なんだよそれ、とちょっと思ったけど、オレがサッカーを好きになったのは、パパが本当にサッカーを大好きだったからだ。
お風呂に入ってから、オレは自分の部屋で机のところに貼った「サッカーはキーパーが点をとられなければ負ける事はない」という習字を見つめた。それを見て頷いてから、ルーズリーフに油性ペンで新しい文字を書いて、その隣に貼り付ける。その真ん中に、二人からメモ帳にもらったサインを写真たてに入れて飾った。
「打倒 若林源三」
布団の中に入ると、「キーパーって面白ェだろ?」という若林さんの言葉が蘇った。あの時は緊張してうまく言えなかったけど、次にもし会える事があったら、大きい声で俺はキーパーが大好きです、と答えたいと思った。
若林さんは憧れだけど、いつかオレも追いつくんじゃなくて、追い越さないといけない。まだまだボールはパンクさせられそうにないし、もっと先の話になるかもしれないけど、本当に、いつか、若林さんよりすごいキーパーになりたい!

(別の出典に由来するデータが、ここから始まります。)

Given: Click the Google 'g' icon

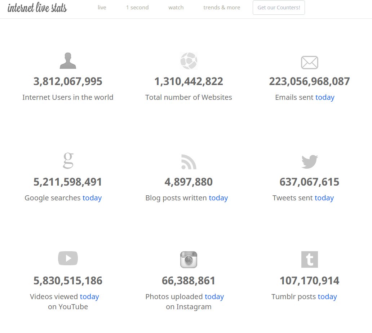Looking at the screenshot, I should coord(68,161).
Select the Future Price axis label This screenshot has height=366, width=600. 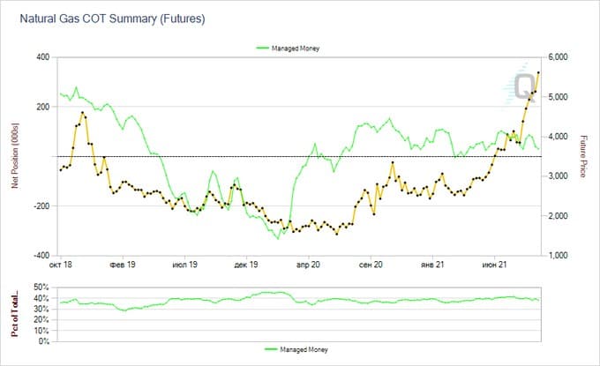click(583, 156)
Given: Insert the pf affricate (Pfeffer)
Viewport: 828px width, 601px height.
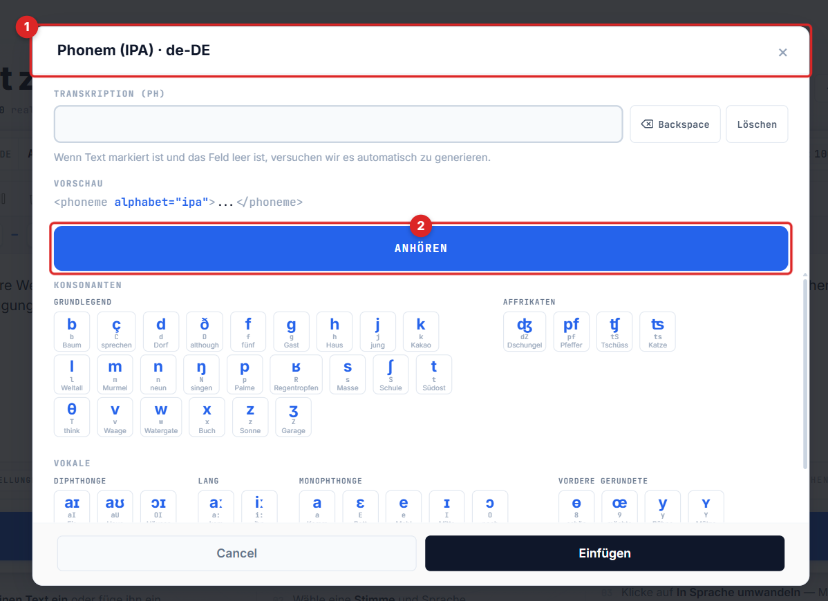Looking at the screenshot, I should pos(571,332).
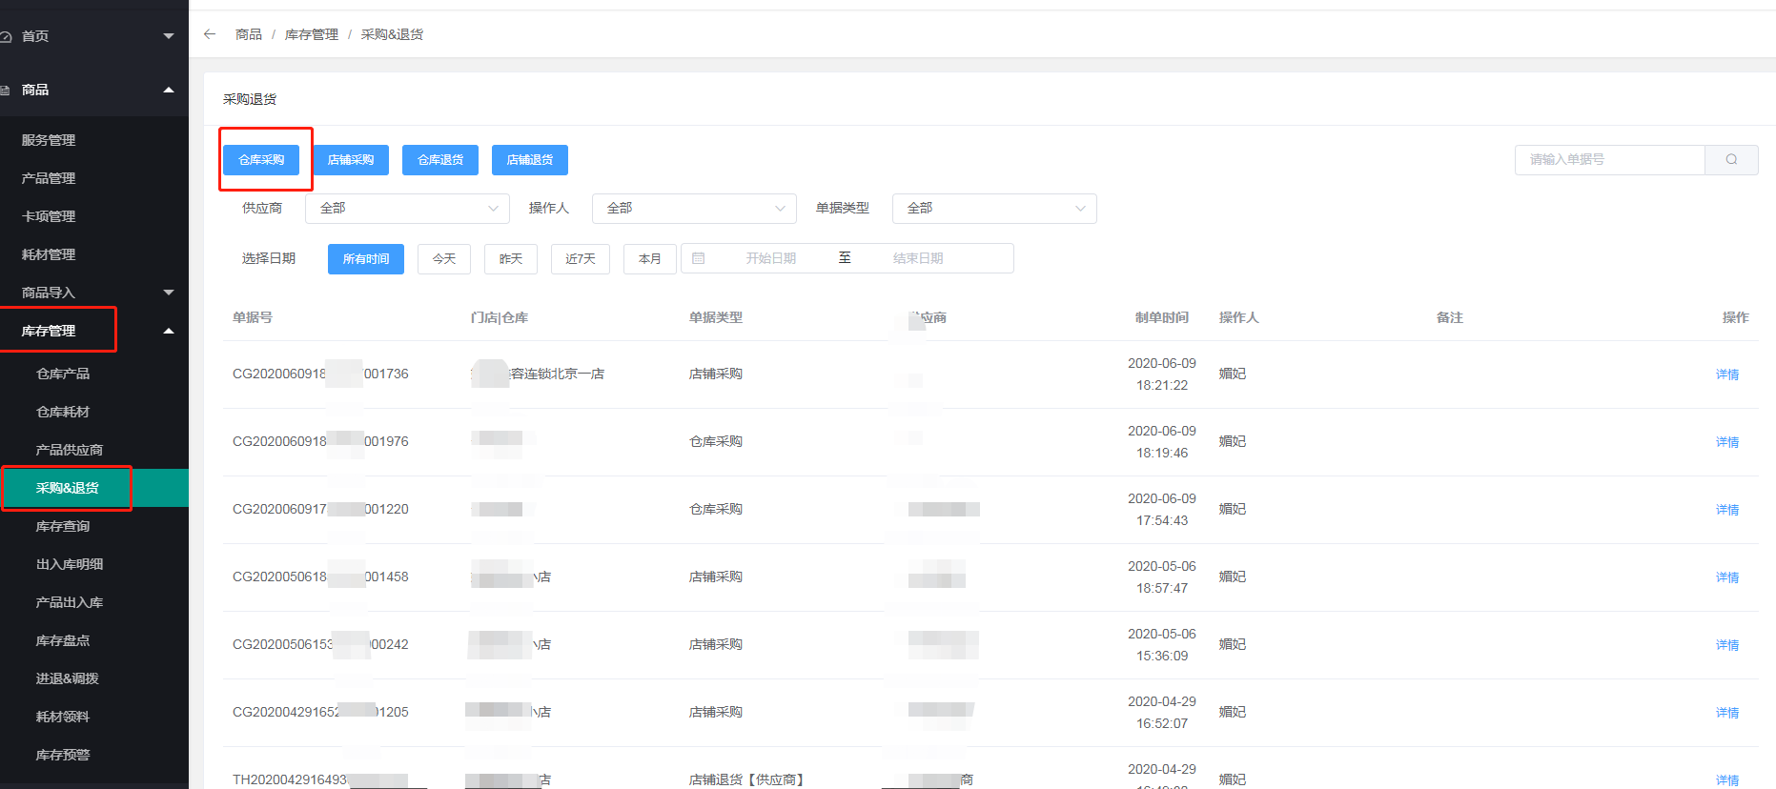Open the 操作人 dropdown
The width and height of the screenshot is (1776, 789).
click(693, 209)
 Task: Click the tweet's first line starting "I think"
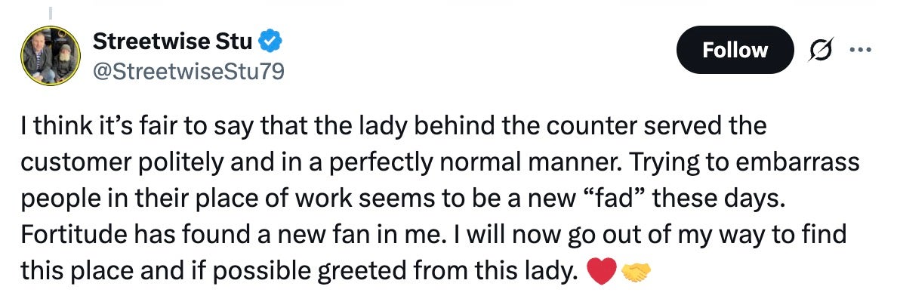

そして先週、オレは若林さんが配ったグミが、練習終わりに買い食いするために寄ったスーパーにあるのを見つけてしまった。嘘を言っている感じはなかったから、きっと若林さん自身はミュンヘン空港限定だと信じていたのだろう。もしかしたらシュナイダーさんはこれを知っていて苦笑したのかもしれない。肘鉄で痛がるし、あの人すごいのにちょっと変だよな、とそのグミを買って帰った。なんでかというと、もらったやつは、机の引き出しにしまってあるから食べられないからだ。
オレは、すげえ固いグミってどんな味だろう、と地味に思っていたので、これが売っていて、よかったなと思う。いつか、ドイツでこのグミを買えるようになりたい。